Bisnis.com, SEMARANG – Peluh tampak membasahi tubuh Satio Sucipto Sudarmo, 63, Rabu (4/7/2018) siang. Kakek enam orang cucu itu tampak lelah seusai mengerjakan pesanan kompor minyak di rumah yang terletak di Kampung Sawah Besar No. 35 Gang VI, RT006/RW 004, Kaligawe, Gayamsari, Kota Semarang.
“Ini baru saja selesai mengerjakan kompor minyak pesanan dari beberapa pedagang di Bugangan. Rencana mau mandi, terus istirahat,” ujar Satio saat ditemui JIBI, Rabu (4/7/2018).
Satio merupakan satu-satunya perajin kompor minyak yang masih bertahan di Kota Semarang. Meski tak dibantu dengan satu orang pekerja pun, pria asal Batu, Wonogiri itu tetap menjalankan usaha yang sudah ditekuni sejak 1979 itu.
“Sekadar untuk hiburan. Keuntungannya sih enggak seberapa. Hanya untuk melayani pesanan dari para pedagang peralatan dapur di Bugangan, Pasar Johar Baru, dan Demak,” tutur Satio.
Satio pun menuturkan awal mula menjalankan usaha sebagai perajin kompor minyak. Awalnya, bapak tiga orang anak itu bekerja di pabrik pembuatan kompor minyak, Gaya Baru, di Bugangan pada tahun 1972 silam.
Setelah bekerja lebih dari tujuh tahun, Satio memberanikan diri membuka usaha pembuatan kompor minyak sendiri. Alasannya tak lain karena penghasilan sebagai pekerja dirasa kurang untuk memenuhi kebutuhan hidup keluarga.
“Saat itu saya sudah menikah dan punya anak satu. Sementara gaji cuma Rp3.000. Enggak cukup membiayai hidup keluarga. Akhirnya, saya buka usaha sendiri,” ujar Satio.
Keinginan Satio itu ternyata mendapat restu dari bos tempatnya bekerja. Bos Gaya Baru kala itu, almarhum Sukijo, bahkan memberikan sedikit modal untuk Satio membuka usaha.
Awal membuka usaha, Satio dibantu dua orang pekerja. Lambat laun usaha pembuatan kompor minyak dengan merek Tugu Mas miliknya pun berkembang cukup pesat. Bahkan, kala itu ia mampu mengaji delapan karyawan.
“Masa kejayaan usaha kompor minyak terjadi sekitar tahun 1997. Saat Pak Harto [Presiden Kedua RI, Soeharto] lengser. Saat itu, harga minyak tanah murah jadi banyak yang membeli kompor minyak,” cerita Satio.

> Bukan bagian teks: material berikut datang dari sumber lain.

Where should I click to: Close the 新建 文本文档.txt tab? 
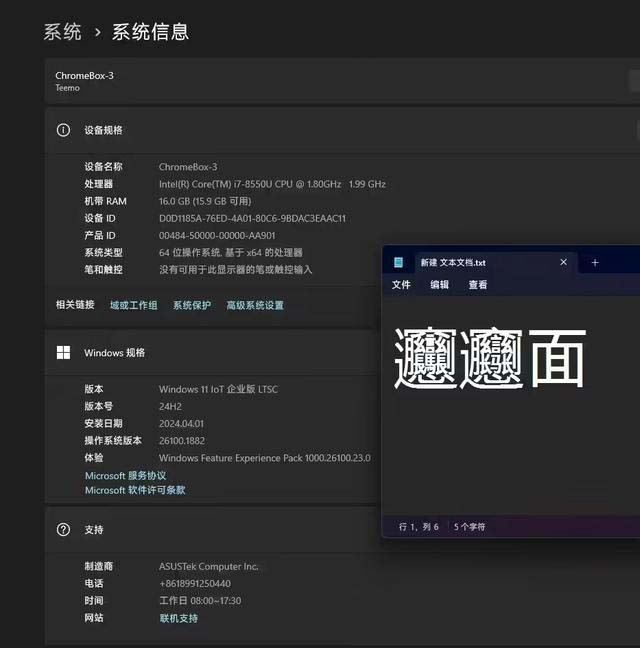(563, 262)
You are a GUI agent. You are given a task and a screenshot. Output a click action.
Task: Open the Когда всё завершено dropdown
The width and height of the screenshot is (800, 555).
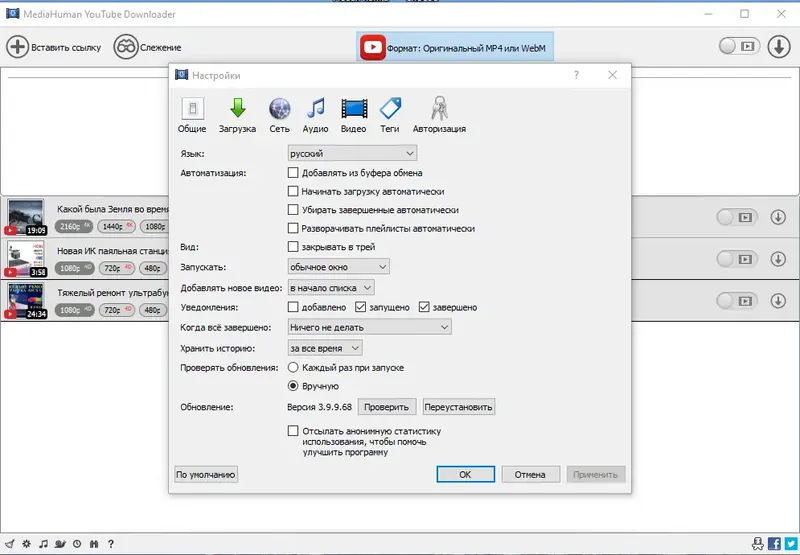(x=369, y=327)
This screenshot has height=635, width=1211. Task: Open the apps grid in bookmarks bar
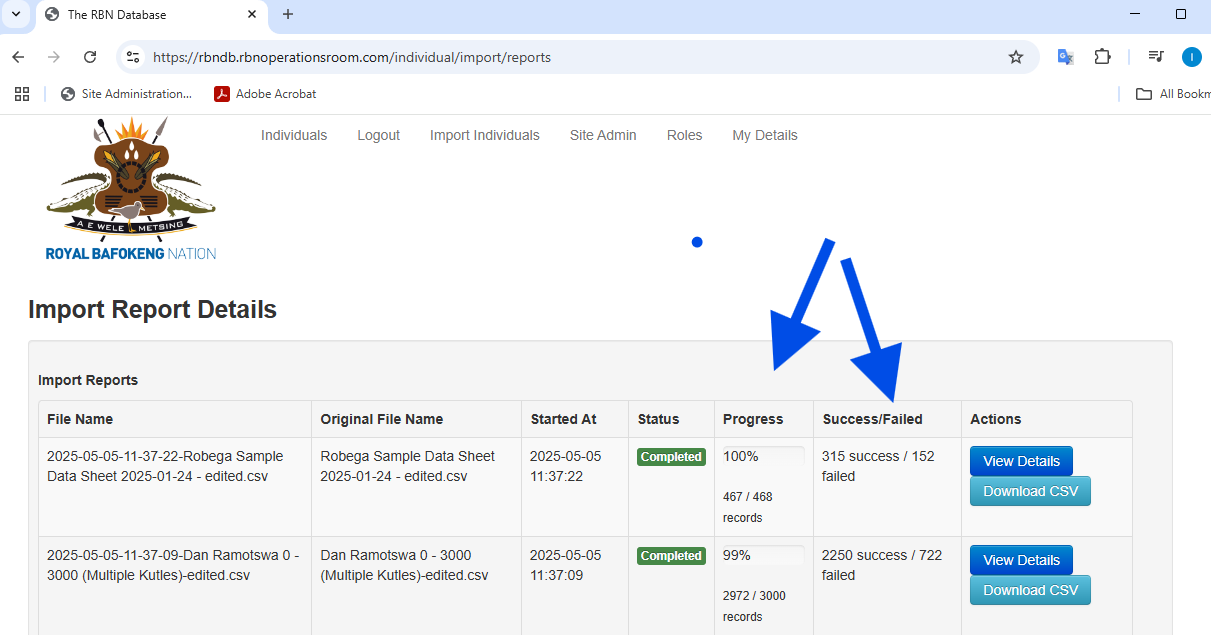[x=22, y=94]
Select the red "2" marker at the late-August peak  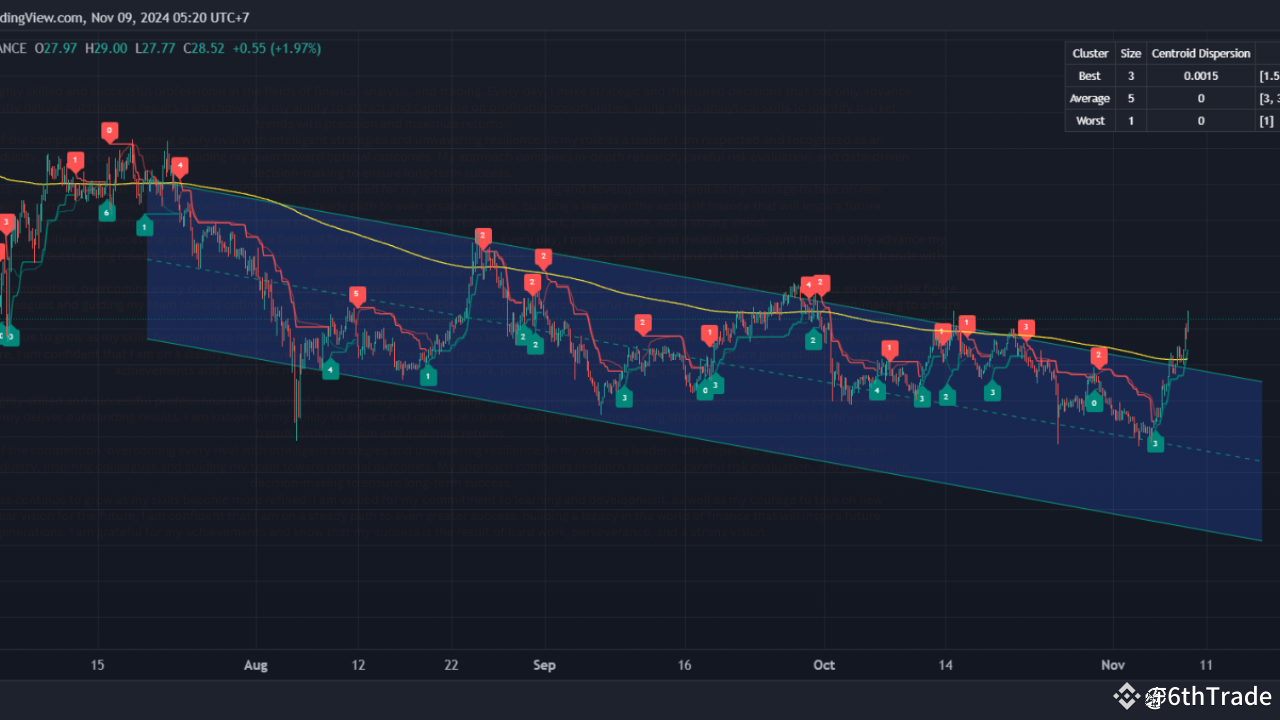[x=483, y=238]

Satio mengaku pada masa itu, dirinya bahkan hampir kewalahan melayani pesanan. Tak kurang dari 300 unit kompor minyak buatanya terjual setiap pekan. Namun, lambat laun usahanya mulai surut. Kebijakan pemerintah terkait konversi minyak ke gas pada 2007 silam membuat usahanya sepi.
Banyak orang yang mulai beralih dari kompor minyak ke kompor gas. Ia pun mulai merumahkan para pekerja dan melanjutkan usaha pembuatan kompor minyak sendiri.
“Sekarang dapat pesanan sekitar satu lusin sepekan saja sudah bagus. Selain itu, untungnya juga sedikit. Satu kompor saya jual Rp35.000, itu pun lakunya enggak seramai dulu,” tutur Satio.
Satio mengaku meski usahanya saat ini telah surut, dirinya cukup bangga. Hal itu dikarenakan melalui usaha itu, dirinya sudah mampu menyekolahkan ketiga anaknya hingga lulus perguruan tinggi.
Selain itu, dirinya juga merupakan satu-satunya perajin kompor minyak yang masih tersisa di Kota Semarang. Beberapa hasil kerajinannya pun saat ini masih kerap menghiasi pasaran peralatan dapur di beberapa daerah di Kota Semarang.
“Sekarang sudah enggak ada yang mau membuat kompor minyak. Lebih banyak untungnya membuat panci, oven, atau peralatan dapur lain yang modern. Padahal, sebenarnya kalau minyak tanah harganya lebih murah dan dapat diperoleh dengan mudah, masih banyak orang yang suka menggunakan kompor minyak,” tutur Satio.